Mayor moves to dishonour WA Town Planning Legend

STIRLING COUNCIL MUSINGS X

City of Stirling Mayor Mark Irwin is asking Council next Tuesday night (9 February) to re-name Stephenson Avenue between Scarborough Beach Road and the Mitchell Freeway.

Mayor Mark Irwin said in his statement to Council on 1 December 2020 that renaming will go towards demonstrating Council’s strong commitment to reconciliation.

The report prepared by City staff for next Tuesday’s meeting proposes one of the following 3 names:-

– Koortaboodjar Avenue; – Yellagonga Avenue; or- Wandjoo Avenue

The report is so gushing in its support for re-naming that it :-

1. Fails to provide any background for the current name;

2. Fails to provide Mr Stephenson’s full name, let alone who he was or what he did;

3. Fails to provide Mr Stephenson’s contribution to the development of the State and the City of Stirling, (which is celebrating it’s 50th anniversary this year).

4. Fails to provide any consultation with the Stephenson family. (His grandson, Mr Jon Rose, lives in Perth and is a regular media spokesperson for the family).

5. Fails to provide any consultation with the State’s leading association of town planners, the Planning Institute of Australia.

6. Fails to recommend any community consultation with City of Stirling residents and ratepayers.

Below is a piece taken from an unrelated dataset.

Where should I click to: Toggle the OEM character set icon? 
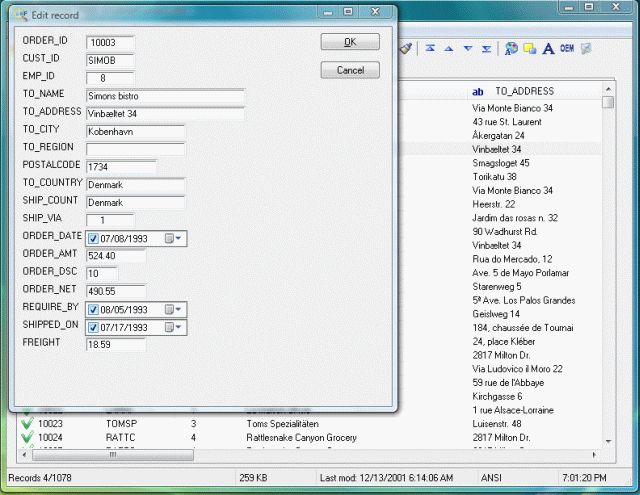[567, 48]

Professor Gordon Stephenson, a world renowned City Planner and Architect was commissioned in 1953 by the State Government to produce a plan for the metropolitan area of Perth and Fremantle. The resulting 1955 Plan for the Metropolitan Region was co-authored with Alistair Hepburn, and is commonly known as the “Stephenson-Hepburn Report”. It included an atlas of maps which laid down a broad pattern of future land uses including highways and public open space that were visionary for its time.

Past extensions of Hepburn Avenue have not been re-named.

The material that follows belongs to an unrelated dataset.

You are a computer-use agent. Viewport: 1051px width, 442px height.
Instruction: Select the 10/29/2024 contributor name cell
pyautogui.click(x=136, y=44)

Professor Stephenson was born in Liverpool in 1908 and first moved to Perth in 1953. He later made Perth his home until his death in 1997. In Hansard on 8 April 1997, the Minister for Planning acknowledged Professor Stephenson’s contributions to the development of the state, and his vision as providing the blueprint for the growth of the metropolitan region since 1955

Once a building or road is named in a person’s honour, it is an insult to remove that person’s name in the absence of any wrongdoing by the person.

This vital road extension, taking pressure of Cedric and Hutton Streets would not exist but for Professor Stephenson and nor would the Freeway, Reid Highway and the rapid growth of the City of Stirling since its formation in 1971.

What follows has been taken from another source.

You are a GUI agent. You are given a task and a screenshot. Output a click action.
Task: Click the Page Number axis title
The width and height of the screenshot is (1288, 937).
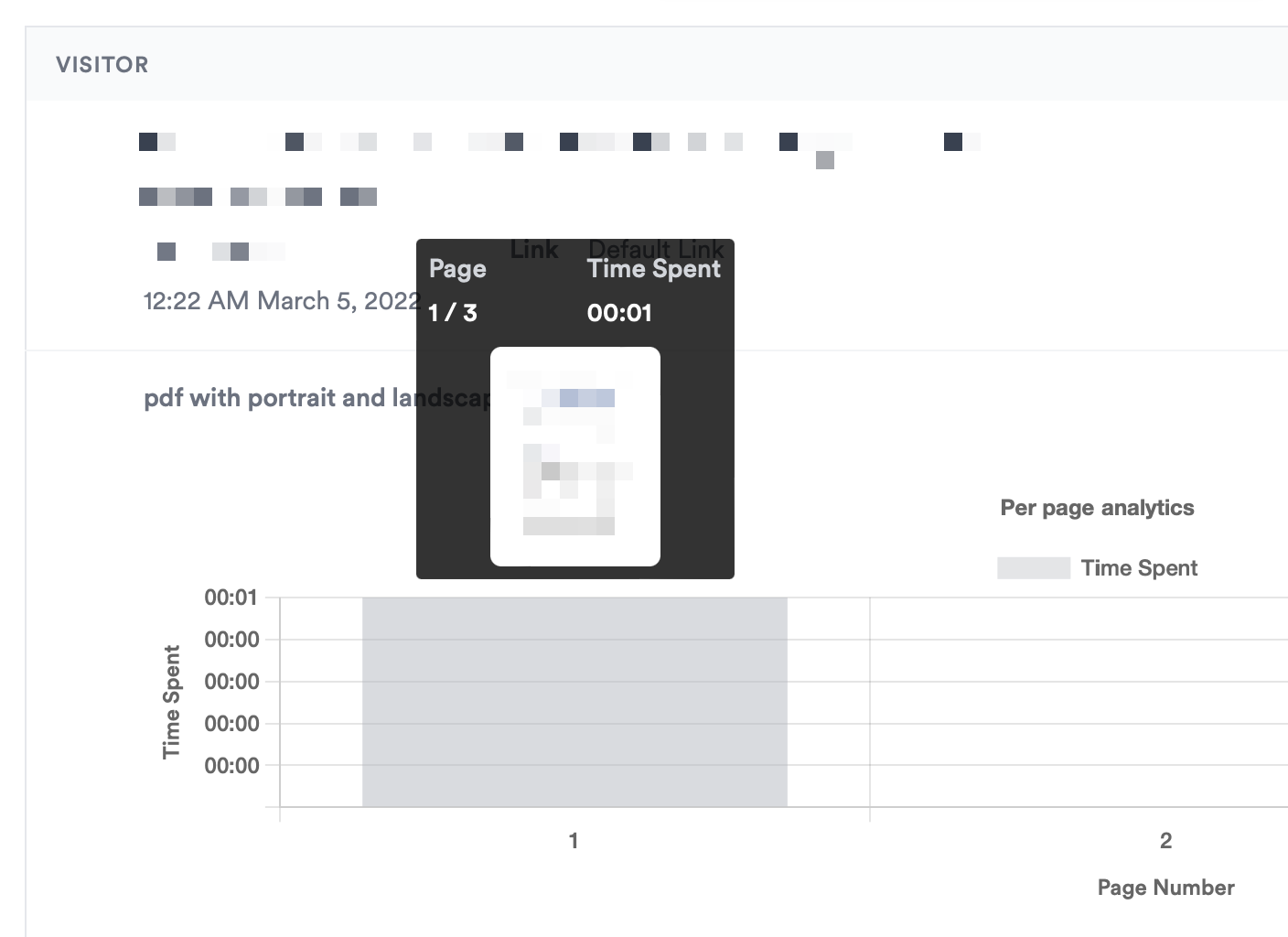click(1166, 888)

If the Mayor and Council want to re-name public infrastructure or spaces then why not re-name Star Swamp, Dog Swamp, Roselea Lake or Trigg Bushland Reserve which are likely to have far more meaning to indigenous culture and reconciliation than dishonouring a WA Town Planning Legend with some road real estate.

There are also two other new roads as part of the extension and a stream that flows to Herdsman Lake running parallel to Stephenson Avenue that could also be options for re-naming.